将大鼠下颌骨置于4%甲醛中固定一周，固定后将下颌骨放入EDTA脱钙液中充分脱钙8周，包埋，将髁突区域石蜡包块用切片机制作4～5 μm厚的切片，68 ℃烤片20 min后二甲苯脱蜡，梯度酒精水化，PBS冲洗5 min×3次；枸橼酸钠缓冲液中微波炉内加热进行抗原修复，PBS冲洗5 min×3次；3%过氧化氢37 ℃孵育10 min，以灭活内源性过氧化物酶活性；吸水纸吸去切片上多余的水分，滴加正常山羊血清进行封闭，室温孵育10 min。

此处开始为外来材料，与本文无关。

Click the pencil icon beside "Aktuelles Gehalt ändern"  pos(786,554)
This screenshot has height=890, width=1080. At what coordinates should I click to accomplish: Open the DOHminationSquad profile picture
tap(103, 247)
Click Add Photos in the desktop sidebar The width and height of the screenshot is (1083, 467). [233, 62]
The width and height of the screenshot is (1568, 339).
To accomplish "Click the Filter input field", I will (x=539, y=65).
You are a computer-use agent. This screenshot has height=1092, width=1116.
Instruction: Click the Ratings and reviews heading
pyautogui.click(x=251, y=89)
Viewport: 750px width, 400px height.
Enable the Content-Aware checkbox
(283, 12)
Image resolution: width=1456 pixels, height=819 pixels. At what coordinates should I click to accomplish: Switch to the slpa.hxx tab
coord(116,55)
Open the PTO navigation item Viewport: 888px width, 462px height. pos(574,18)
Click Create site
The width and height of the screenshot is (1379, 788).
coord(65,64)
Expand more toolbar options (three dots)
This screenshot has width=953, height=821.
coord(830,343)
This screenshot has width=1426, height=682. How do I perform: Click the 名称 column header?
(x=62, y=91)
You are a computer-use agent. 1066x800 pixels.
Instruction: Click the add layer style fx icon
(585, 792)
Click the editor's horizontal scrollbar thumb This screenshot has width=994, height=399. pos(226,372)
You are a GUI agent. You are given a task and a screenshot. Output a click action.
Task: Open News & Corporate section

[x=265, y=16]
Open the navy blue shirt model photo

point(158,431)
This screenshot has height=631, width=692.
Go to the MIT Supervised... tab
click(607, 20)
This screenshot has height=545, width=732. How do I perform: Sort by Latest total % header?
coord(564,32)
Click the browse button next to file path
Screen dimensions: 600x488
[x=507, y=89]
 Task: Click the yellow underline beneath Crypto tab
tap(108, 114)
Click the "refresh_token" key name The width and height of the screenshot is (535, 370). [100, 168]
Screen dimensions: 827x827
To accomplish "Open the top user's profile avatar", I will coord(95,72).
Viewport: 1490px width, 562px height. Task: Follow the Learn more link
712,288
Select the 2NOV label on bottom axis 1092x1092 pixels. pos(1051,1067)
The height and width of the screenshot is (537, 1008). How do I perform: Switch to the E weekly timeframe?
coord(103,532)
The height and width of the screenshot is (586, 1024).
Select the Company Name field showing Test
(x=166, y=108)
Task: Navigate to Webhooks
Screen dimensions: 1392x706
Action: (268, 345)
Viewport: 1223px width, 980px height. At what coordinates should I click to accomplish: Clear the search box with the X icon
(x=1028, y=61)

倾去切片上的血清，滴加一抗（兔抗鼠）工作液，4 ℃过夜；室温下复温30 min，PBS缓冲液冲洗3 min×3次；滴加二抗（羊抗兔）工作液，37 ℃孵育20 min，PBS缓冲液冲洗3 min×3次；DAB显示剂显色，显微镜下控制反应时间，之后自来水充分冲洗，苏木素进行复染，梯度酒精脱水后，二甲苯透明，树胶封片，显微镜下观察。

1.4.4 观察指标及评价标准

采用激光扫描共聚焦显微镜给所有免疫组化切片照相，每个切片取3个视野。OPG和OPGL免疫组化结果以胞浆呈棕黄色染色为阳性表达，利用MOTIC Med 6.0数码图像分析系统测定每个视野的免疫组化染色灰度值，计算出平均灰度值。

1.5 统计学分析

采用SPSS 19.0统计分析软件对各组数据进行分析，计量资料以均值±标准差（±s）表示，组间比较采用单因素方差分析，两两比较采用t检验，P＜0.05为差异具有统计学意义。

2 结果与分析

2.1 下颌骨髁突免疫组化染色观察

显微镜下可见OPG及OPGL在大鼠髁突软骨的全层均可表达，在软骨下骨组织中的成骨细胞、破骨细胞、骨髓基质细胞及骨小梁边缘的骨细胞中有不同程度表达，结果见图1。

图1 各组大鼠髁突中OPG和OPGL的表达

2.2 各组大鼠颞下颌关节髁突中OPG及OPGL表达灰度值比较

计算髁突中OPG及OPGL免疫组化染色灰度值，其数值越大，表示细胞因子表达的量越小。与假手术组相比，去势组大鼠髁突中OPG表达明显减少（P＜0.05），而OPGL的表达明显增多（P＜0.05）；SXZG剂量1组、SXZG剂量2组大鼠髁突中OPG的表达均较去势组增多（P＜0.05），OPGL阳性表达均较去势组减少；SXZG剂量1组、SXZG剂量2组与假手术组相比，髁突中OPG的阳性表达无显著性差异（P＞0.05），OPGL表达无显著性差异（P＞0.05）；己烯雌酚片组及仙灵骨葆胶囊组大鼠髁突中OPG表达均较去势组增加（P＜0.05），OPGL的表达较去势组降低（P＜0.05），结果见表1。

表1 各组大鼠髁突OPG及OPGL表达灰度值比较

在口腔临床中，颞下颌关节紊乱综合征是一种较为常见的疾病，表现为关节结构紊乱、骨关节病、关节炎及周围软组织损伤。研究发现，骨关节炎的发生与绝经期女性体内雌激素水平下降有关，雌激素的缺乏可导致绝经期妇女骨关节炎的发生[5]。颞下颌关节骨关节病属于颞下颌关节紊乱综合征（Temporomandibular Disorders，TMD）分类中的常见类型，是一种非感染性、非炎症性的退行性关节病变[6]。雌激素对成骨细胞和破骨细胞有一定调节作用，绝经后妇女由于雌激素水平降低导致骨形成速率降低，使骨吸收高于骨形成，最终导致骨质疏松[7]。然而，在骨质疏松的进展过程中，如何防止髁突软骨及软骨下骨组织随之发生改变，目前国内相关研究较少[8]。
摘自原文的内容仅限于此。